I'll try and keep this short and sweet.
A couple of years ago I moved to HK, Bringing my beloved Martin dc16gte with me.
Most of last year I was working in Oz, and the guitar sat in its hardcase in HK.I have been back in HK now for about four months, and have been making up for lost time by molesting my dc16gte as much as possible.the other day,to my horror, I noticed the intonation was out.

What I now realise is that the humidity has done a number on my guitar.The action seems to be raised and I have come to my own conclusion that the body has expanded.

Initially, I wanted to run and put it into the shop and get it "repaired', but on thinking about this I thought It would be wiser to try and dry the guitar first in order to remove the moisture, which in turn may result in the settling of the wood and relief the problem.

I am thinking ,that maybe a guitar tech would just shave the bridge in order to restore the intonation,and then later I might have the reverse problem if the guitar dried out.

at the moment the guitar is in its case with dehumidifying packs.I have also just bought a hydrometer and begun a full scale war to bring my dingey,damp flats humidity down.

am I on the right track?will my guitar ever be the same? should I take it to a tech?
has anyone had similar issues?

Not really short and sweet.sorry.
Since it's not exactly a cheap guitar, if I were you, I would bring it in to a respected luthier, not a tech.

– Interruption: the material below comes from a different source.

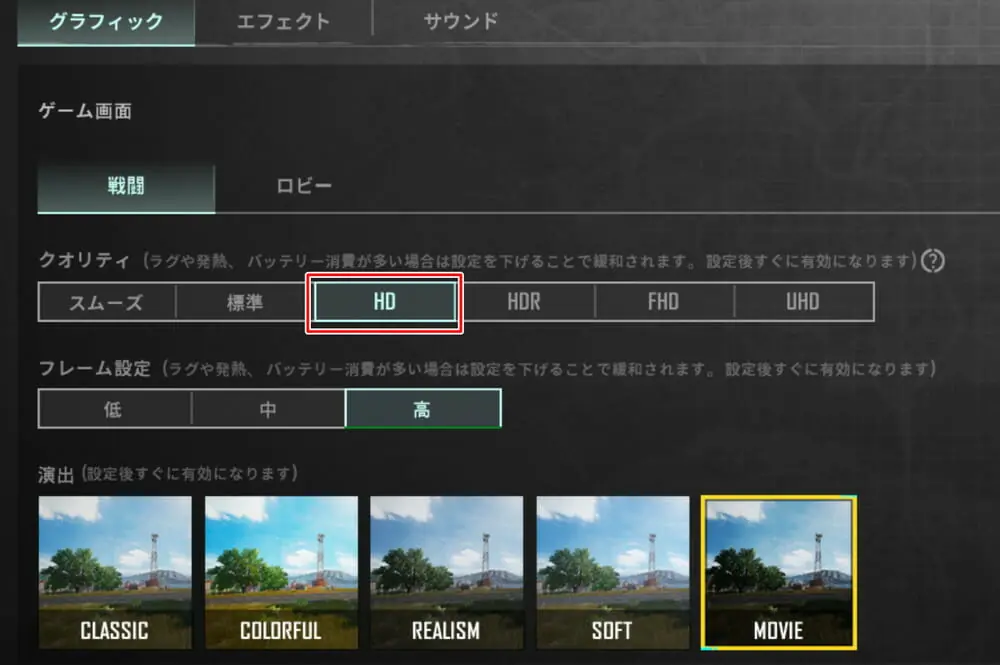1000x665 pixels.
Task: Switch to the サウンド tab
Action: click(460, 22)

If the belly is starting bulge a luthier can bring it back to shape pretty easily as the wood slowly returns to it's correct moisture level.
I'm the only player to be sponsered by 7 guitar companies not to use their products.
He would most likely keep it in his workshop, which they usually keep around 50% RH. Whether a guitar is too dry or kept too damp for a long period of time, it is usually better to bring it back to normal conditions slowly.

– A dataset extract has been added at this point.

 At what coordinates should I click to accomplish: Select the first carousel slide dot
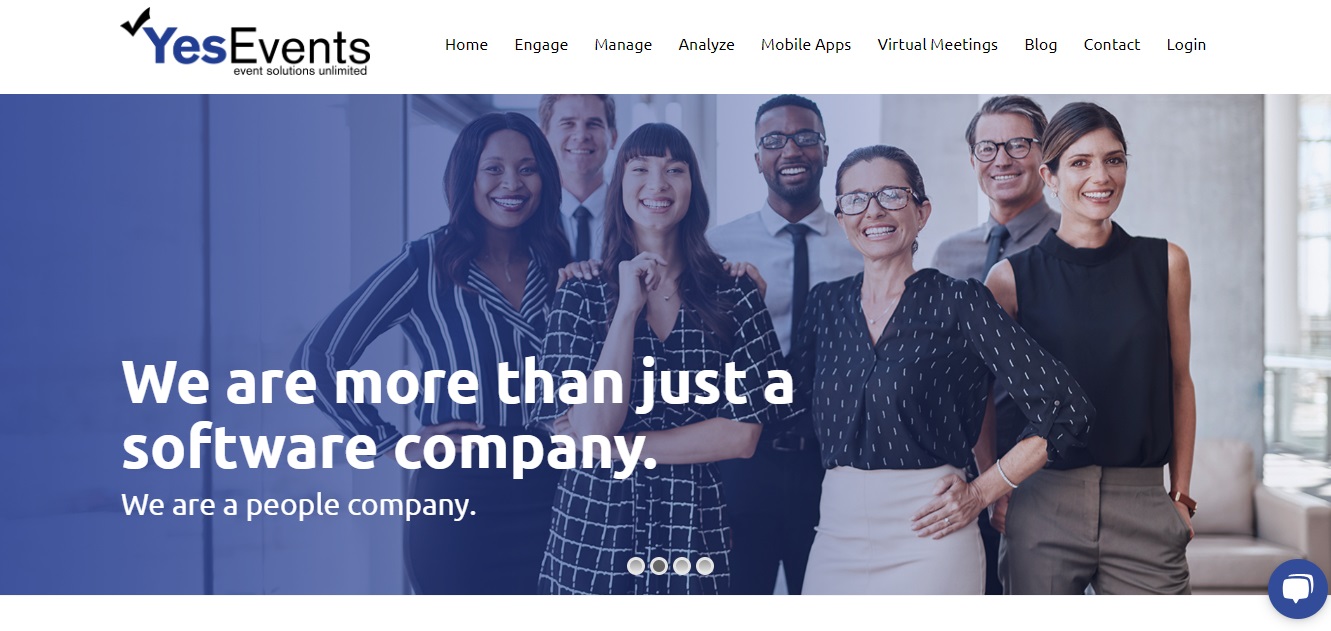[636, 566]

When wood gets too damp, beside the obvious swelling, it also becomes softer. Due to the force of the string pressure, the softened would can bulge around the bridge area, this can easily be seen by using a straight edge both widthwise and lengthwise across the guitar's top near the bridge, many time the bracing will seperate underneath the bridge area as it deforms.

If that's the case, I imagine the luthier would use pressure by use of clamps, monitoring the top and the action everyday while the guitar slowly dried out. Thats just one way, each luthier has their own little methods on how they like to do things.
I'm the only player to be sponsered by 7 guitar companies not to use their products.
Last edited by BlackbirdPie at Apr 3, 2012,
Thanks for your time Blackbird
I have found an experienced luthier here in HK,so within the next few days I will get it to him to assess.
Hopefully, this will just be a good learning curve, and my guitar and I can resume our love affair.
I shall post a conclusion when.,hopefully, things are resolved.